Our tort system needs work. In the meantime, important decisions are being made by "peers" in whom the educated, experienced are excluded and opposing attorneys choose those jorors that the feel will be the most easily influenced.

Lights and Sirens

Remember when people pulled off the road or to the side to let an ambulance pass? It sure doesn't appear to be like this anymore! We had two rigs stuck in traffic two blocks from the trauma center. In both cases people could move to get out of the way but didn't. One of the drivers actually got out and asked the driver of the car infront of him to pull aside. He had to wait for the guy to put down his cell phone!

I asked the driver how he handles it, his response was that it happens all the time. He even told me that on the interstate, drivers tailgate him thinking that he will help them get through traffic.

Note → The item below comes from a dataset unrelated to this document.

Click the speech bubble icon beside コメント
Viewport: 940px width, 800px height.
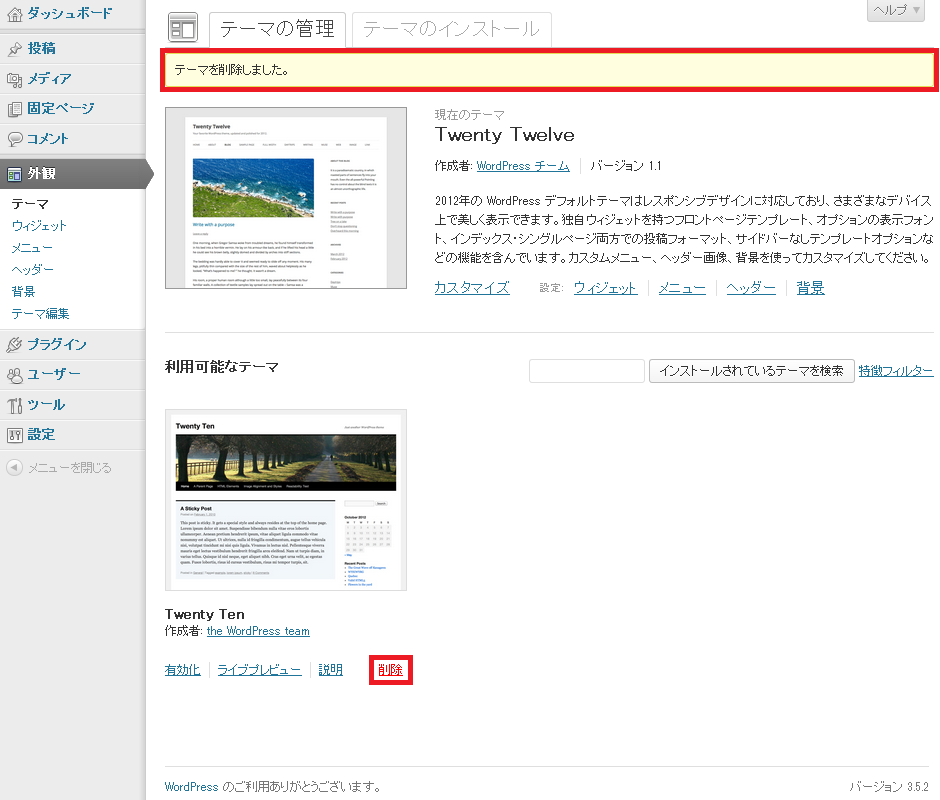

I know that it would be bad to wish that someday the drivers who don't get out of the way of the ambulance will have the chance be the patients in the back that desperately need to get to the ER.

Purple heart

Boy, you talk about taking a hit for the team. The ERs are full of patients coming in with the flu and one by one the medial staff is dropping. The first was our receptionists, they are at ground zero, meeting each patient and getting hacked on. Fever of 103F with muscle aches that make you wish to be intubated they went on the injured reserve. The techs and nurses were next. Even with the best of universal precauations, they went down. ER docs, PAs and NPs weren't immune despite the flu shots and gallons of Tamiflu.

Running on skeleton staff the ER is doing its best. The hospital is filled with those with the worst of the flu. Some intubated on vents, some barely hanging on. The respiratory therapists fighting the flu themselves struggle to keep patients oxygenating.

Everybody is getting sick but that is part of the job.